> [Work item]: Lines with the word "dropdown": copy all of them from the entries below.

> [Data extract]:
__________
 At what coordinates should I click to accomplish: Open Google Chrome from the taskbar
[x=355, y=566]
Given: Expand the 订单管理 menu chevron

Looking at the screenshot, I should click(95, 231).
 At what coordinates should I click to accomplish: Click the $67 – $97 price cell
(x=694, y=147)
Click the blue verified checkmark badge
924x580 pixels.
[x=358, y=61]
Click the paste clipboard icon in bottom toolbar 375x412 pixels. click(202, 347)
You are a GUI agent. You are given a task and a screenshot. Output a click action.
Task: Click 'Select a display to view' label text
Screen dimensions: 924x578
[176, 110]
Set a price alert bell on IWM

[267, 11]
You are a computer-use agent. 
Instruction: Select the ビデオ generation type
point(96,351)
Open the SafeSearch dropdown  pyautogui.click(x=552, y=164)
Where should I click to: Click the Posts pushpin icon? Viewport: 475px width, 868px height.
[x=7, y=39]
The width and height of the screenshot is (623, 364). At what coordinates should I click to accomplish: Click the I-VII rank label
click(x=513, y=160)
__________
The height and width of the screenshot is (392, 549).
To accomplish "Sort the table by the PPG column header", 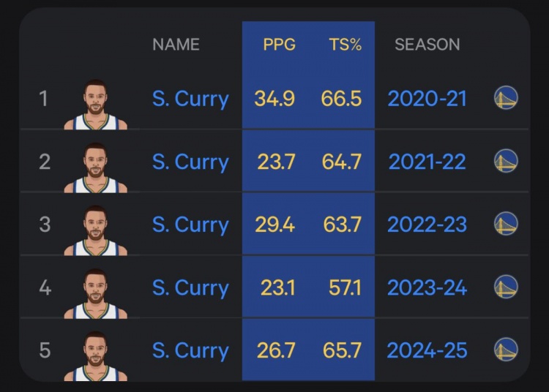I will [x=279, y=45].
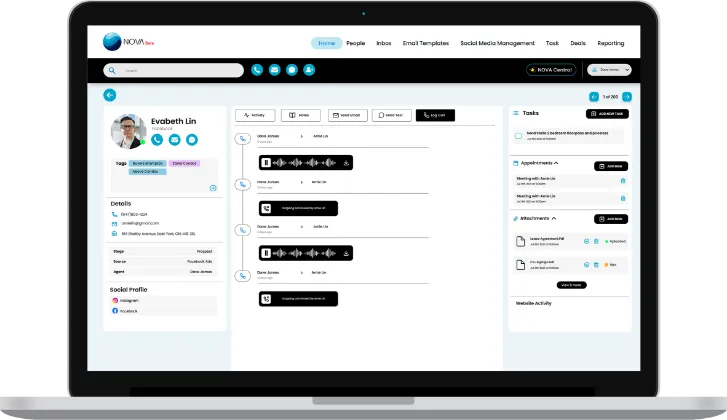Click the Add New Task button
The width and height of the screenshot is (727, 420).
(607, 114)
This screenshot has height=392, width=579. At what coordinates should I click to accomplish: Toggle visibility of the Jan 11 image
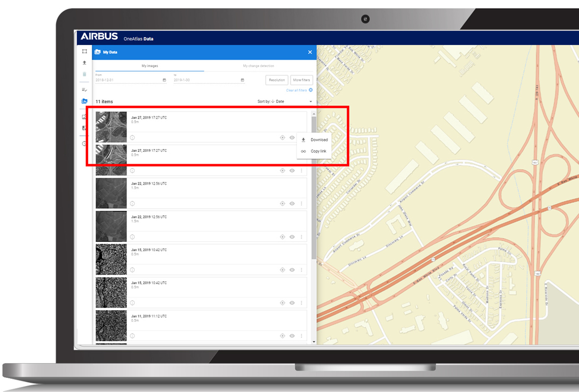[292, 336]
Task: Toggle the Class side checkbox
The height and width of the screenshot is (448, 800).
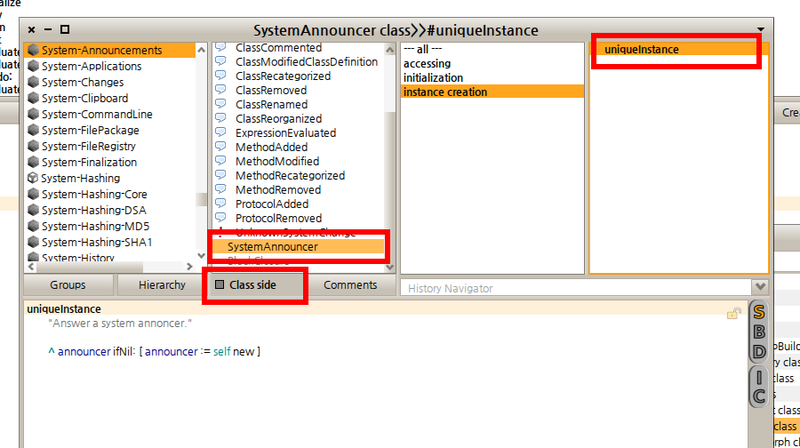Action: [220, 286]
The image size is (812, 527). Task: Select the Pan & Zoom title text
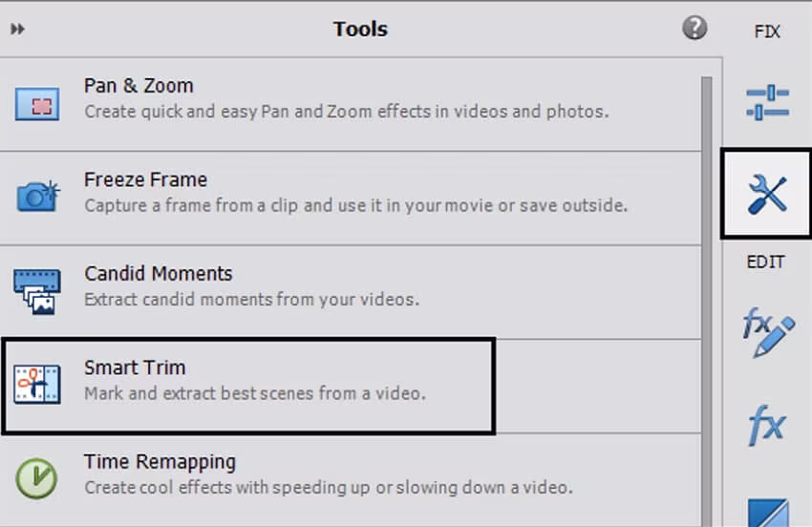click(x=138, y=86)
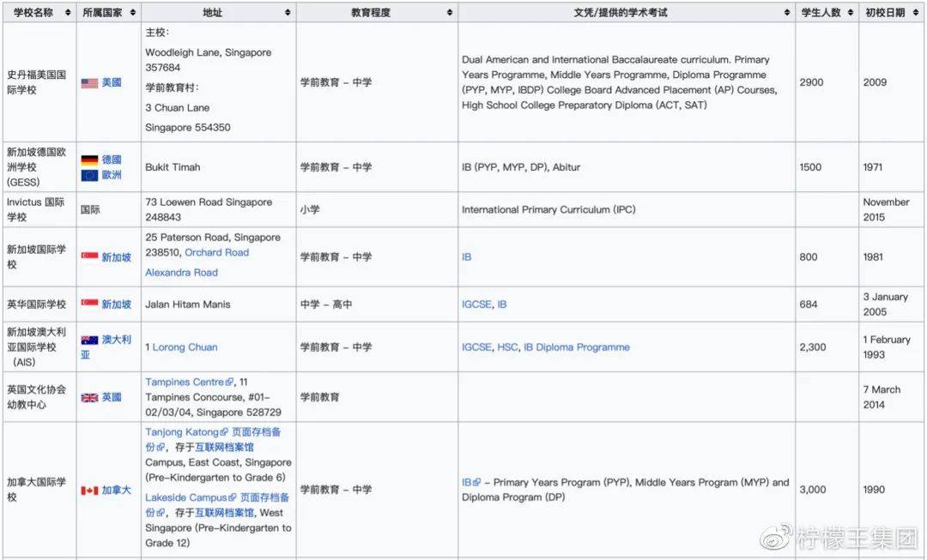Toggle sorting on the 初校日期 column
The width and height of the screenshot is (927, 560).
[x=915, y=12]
__________
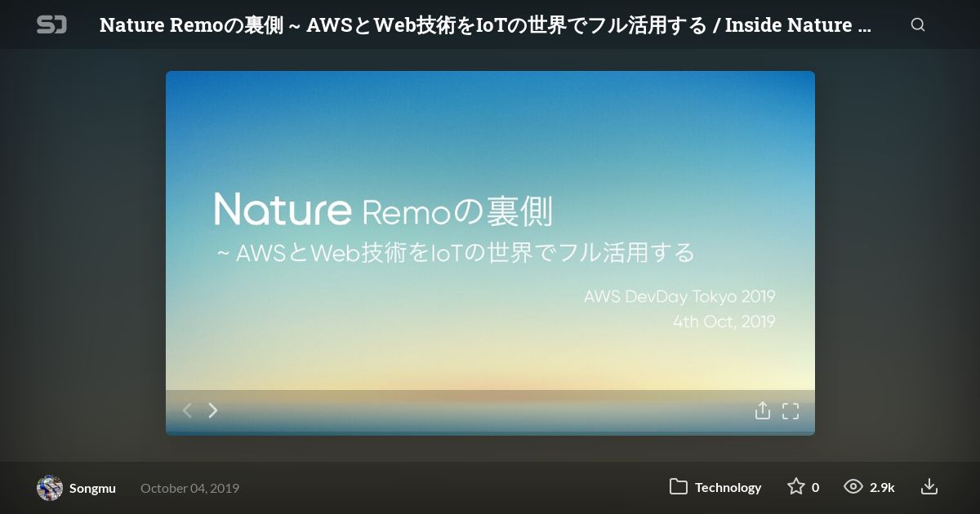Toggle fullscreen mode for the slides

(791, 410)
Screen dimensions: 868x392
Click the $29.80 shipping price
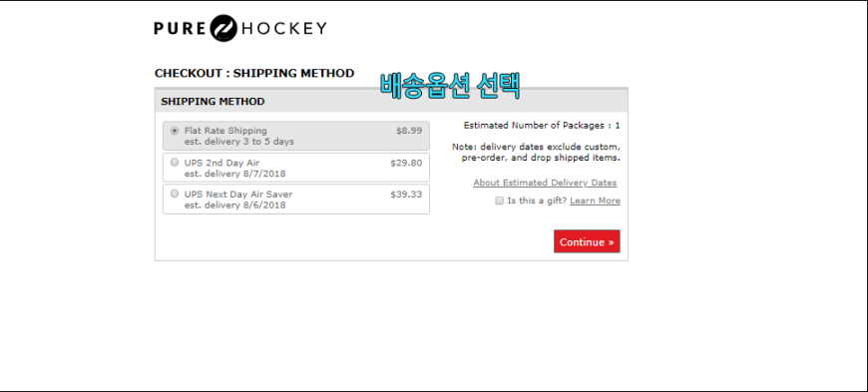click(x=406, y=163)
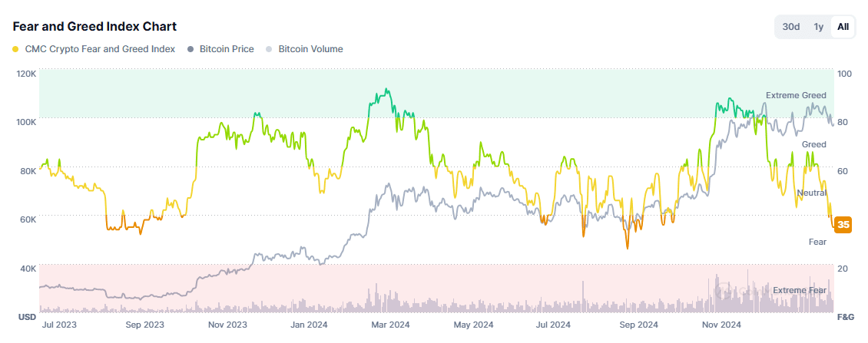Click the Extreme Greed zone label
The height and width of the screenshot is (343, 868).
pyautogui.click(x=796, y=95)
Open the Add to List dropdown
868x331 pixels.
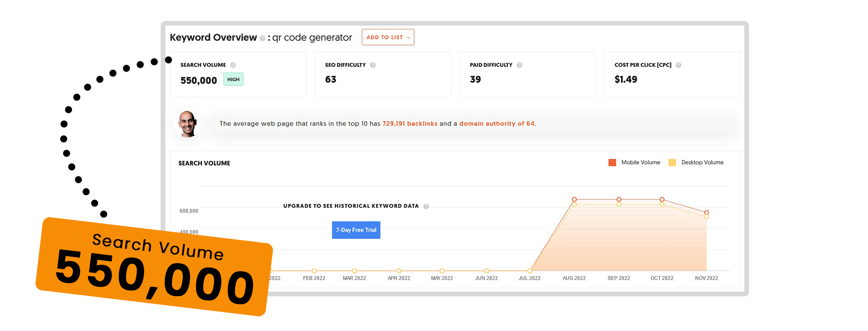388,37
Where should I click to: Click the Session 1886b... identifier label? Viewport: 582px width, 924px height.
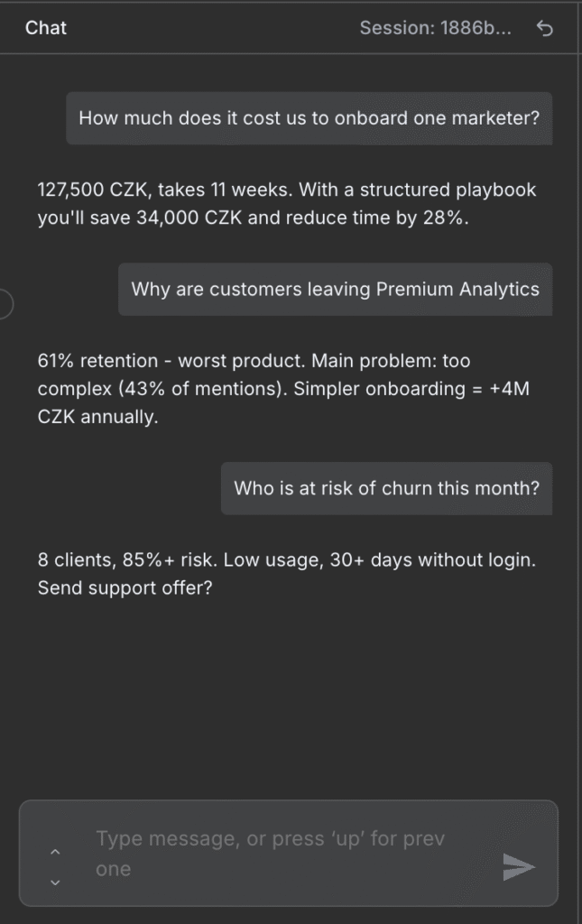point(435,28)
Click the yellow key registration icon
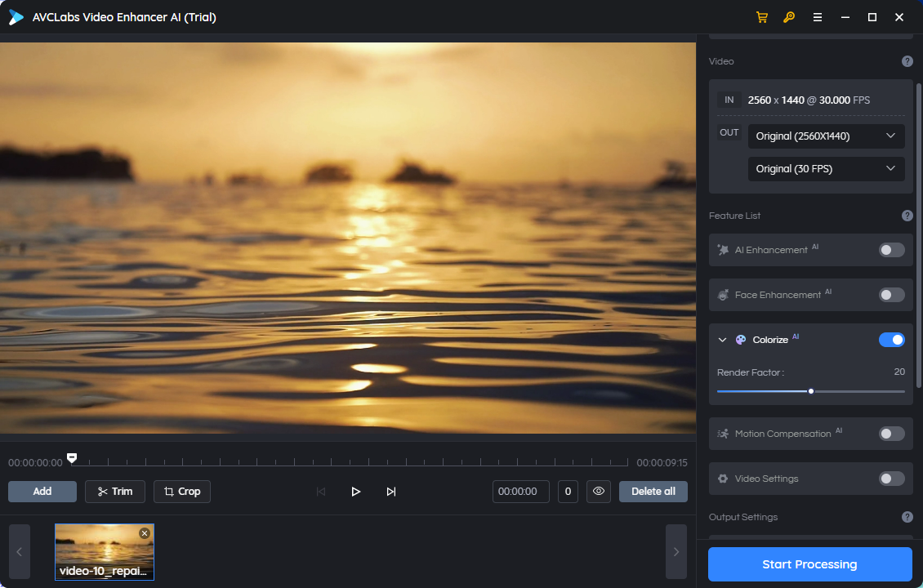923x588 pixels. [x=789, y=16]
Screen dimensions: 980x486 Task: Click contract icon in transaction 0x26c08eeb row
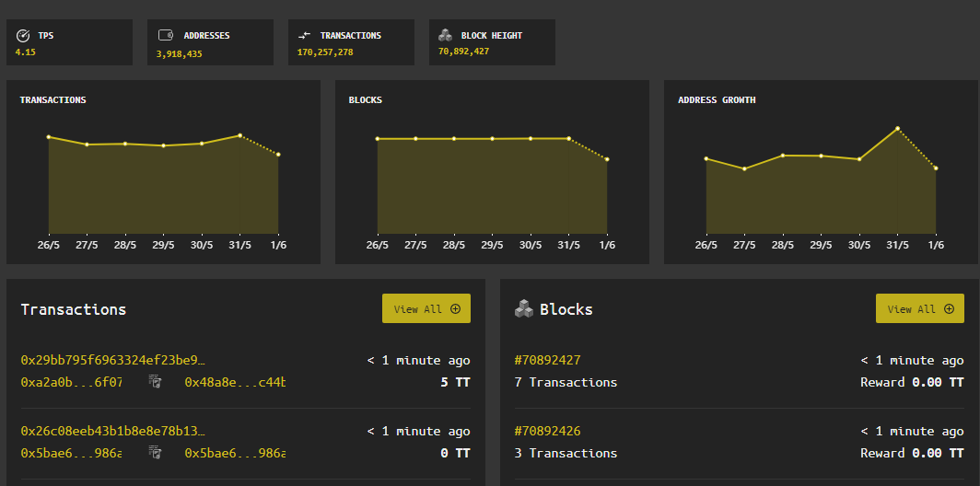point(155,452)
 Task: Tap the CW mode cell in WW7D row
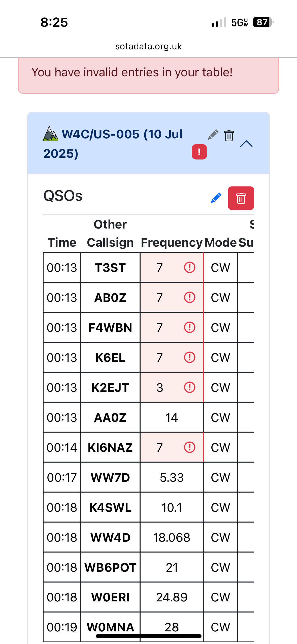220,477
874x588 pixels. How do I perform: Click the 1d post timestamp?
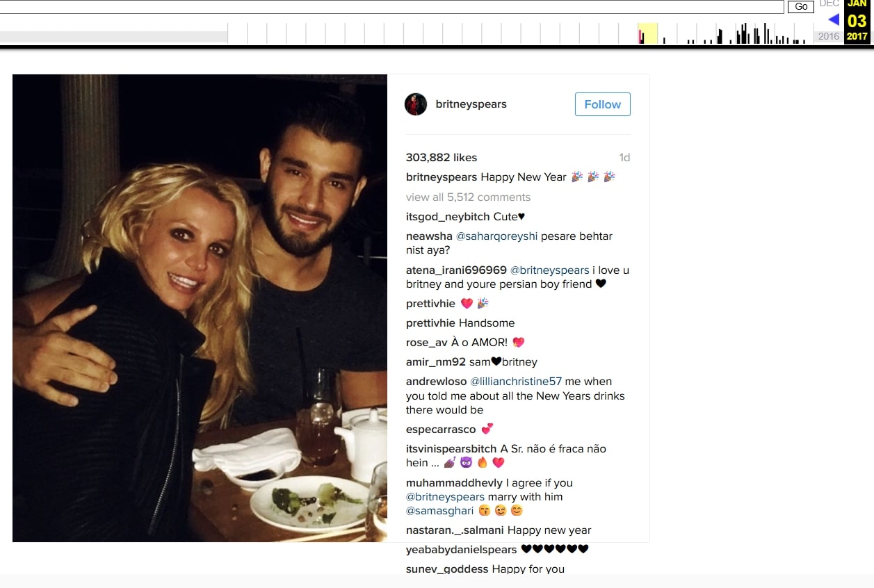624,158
__________
> [Task response]:
Open the SafeSearch dropdown  pyautogui.click(x=552, y=164)
Open the Add to List dropdown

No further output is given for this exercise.